[QUOTED PASSAGE Boundary: Start]

Carbon Emissions from a Whole-Soil Warming Experiment are not Attenuated in the Long-Term

Authors

Margaret Torn1* ([email protected]), Elaine Pegoraro1, Sigrid Dengel1, Cristina Castanha1, Caitlin Hicks-Pries2, Jennifer Soong3, Rachel Porras1

Institutions

1Climate and Ecosystem Science Division, Lawrence Berkeley National Laboratory, Berkeley, CA; 2Department of Biological Sciences, Dartmouth College, Hanover, NH; 3Corteva Agriscience, Indianapolis, IN

URLs

Abstract

By the end of the 21st century, global mean surface temperatures are projected to increase by 2.6–4.8°C, relative to 1986 to 2005, under a Representative Concentration Pathway of 8.5. Soil temperatures are projected to increase at a similar rate to air temperatures, both at the near-surface (~1 cm) and at depth (100 cm; Soong et al. 2020). This means that soil carbon in deeper soil layers, which on average cycle on centennial to millennial timescales, can become increasingly vulnerable to microbial decomposition. Since the subsoil (>20–30 cm) stores a large proportion of soil carbon in the top meter, this depth response can have significant consequences for terrestrial carbon emissions to the atmosphere.

[QUOTED PASSAGE Boundary: End]

PROBLEMS TO WORK ON:
- A) Rewrite the part of the soil-warming abstract that begins at the words "By the end of" and stops after the words "to the atmosphere.", substituting "bacterial decomposition" for "microbial decomposition".
- B) Say whether each statement agrees with the soil-warming abstract, answering yes or no and quoting the words that decide it: (i) Soil temperatures are projected to rise at about the same rate as air temperatures. (ii) The projected rise of 2.6–4.8°C is measured relative to 1990 to 2010. (iii) The subsoil is defined as soil deeper than 50 cm.
- C) Continue the soil-warming abstract from where it stops.
The lines after this text come from a separate source.

[DATASET EXTRACT Boundary: Start]

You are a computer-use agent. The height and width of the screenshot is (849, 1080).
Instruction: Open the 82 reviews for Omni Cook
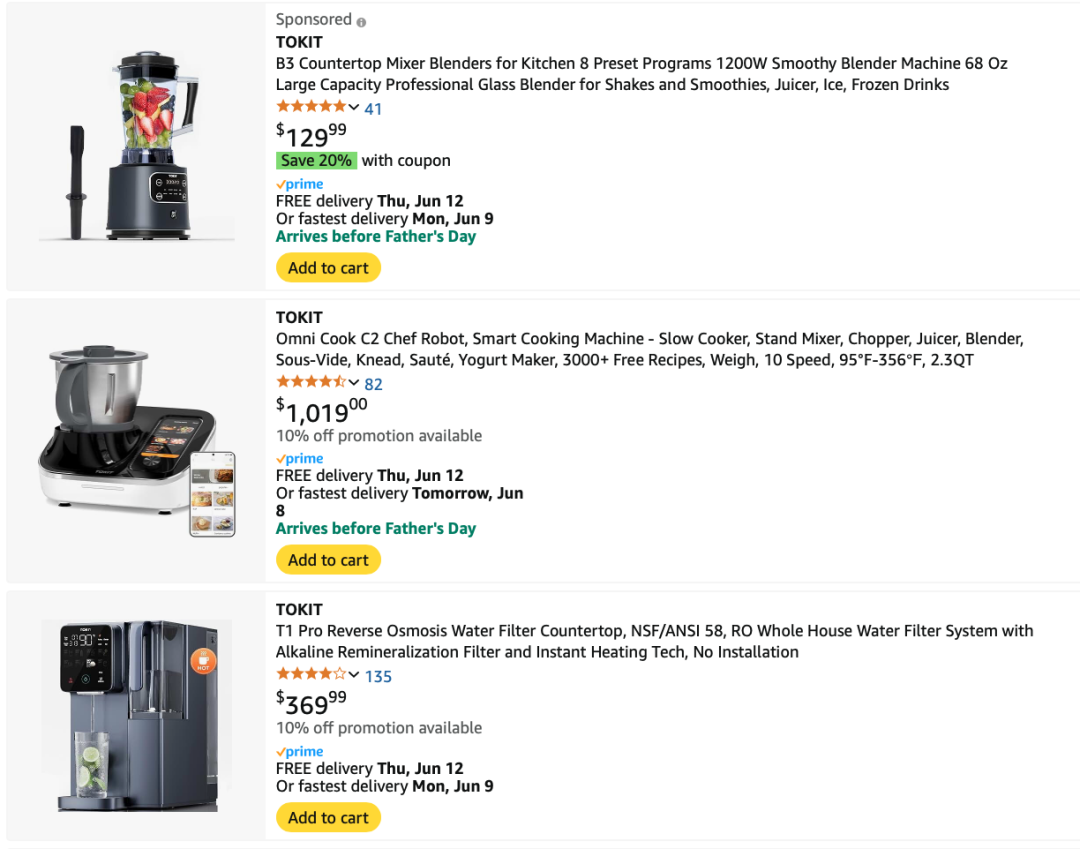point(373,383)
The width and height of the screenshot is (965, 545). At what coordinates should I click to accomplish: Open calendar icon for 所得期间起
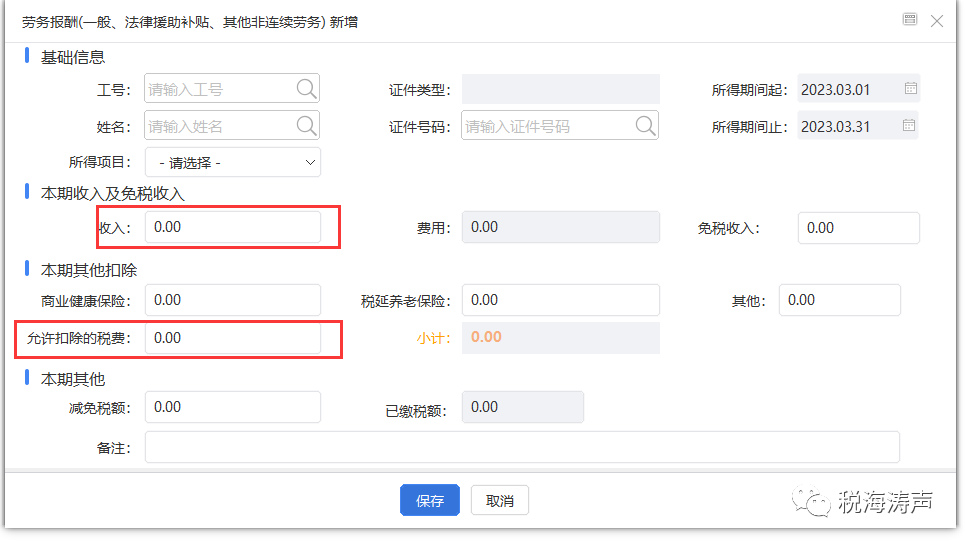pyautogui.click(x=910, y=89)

[DATASET EXTRACT Boundary: End]

RESPONSES FOR EACH TASK:
- A)
By the end of the 21st century, global mean surface temperatures are projected to increase by 2.6–4.8°C, relative to 1986 to 2005, under a Representative Concentration Pathway of 8.5. Soil temperatures are projected to increase at a similar rate to air temperatures, both at the near-surface (~1 cm) and at depth (100 cm; Soong et al. 2020). This means that soil carbon in deeper soil layers, which on average cycle on centennial to millennial timescales, can become increasingly vulnerable to bacterial decomposition. Since the subsoil (>20–30 cm) stores a large proportion of soil carbon in the top meter, this depth response can have significant consequences for terrestrial carbon emissions to the atmosphere.

- B)
(i) Yes: "Soil temperatures are projected to increase at a similar rate to air temperatures"
(ii) No: "relative to 1986 to 2005"
(iii) No: "the subsoil (>20–30 cm)"

- C)
In 2013, researchers established a whole-soil warming experiment at Blodgett Experimental Forest, a temperate forest comprising a thinned, 80-year-old stand of mixed conifers. The top meter of the soil profile was warmed by 4°C using heating rods installed 2.4 m into the soil around 3 m diameter plots, with surface heating cables buried at 5 cm depth at radii of 0.5 and 1 m. In the first five years of warming, carbon dioxide (CO2) respiration increased 30% from decomposition throughout the entire soil profile (Hicks-Pries et al. 2017; Soong et al. 2021). In the subsoil, warming shifted soil organic matter toward more decomposed material and decreased microbial abundance (Ofiti et al. 2021; Zosso et al. 2021). The effects of warming can be large in the initial phase of disturbance and attenuate over time due to acclimation or a decrease in substrate availability for the microbial response. Thus, long-term soil warming experiments are crucial to inform Earth system models and avoid over- or underestimating soil carbon loss based on the initial warming response.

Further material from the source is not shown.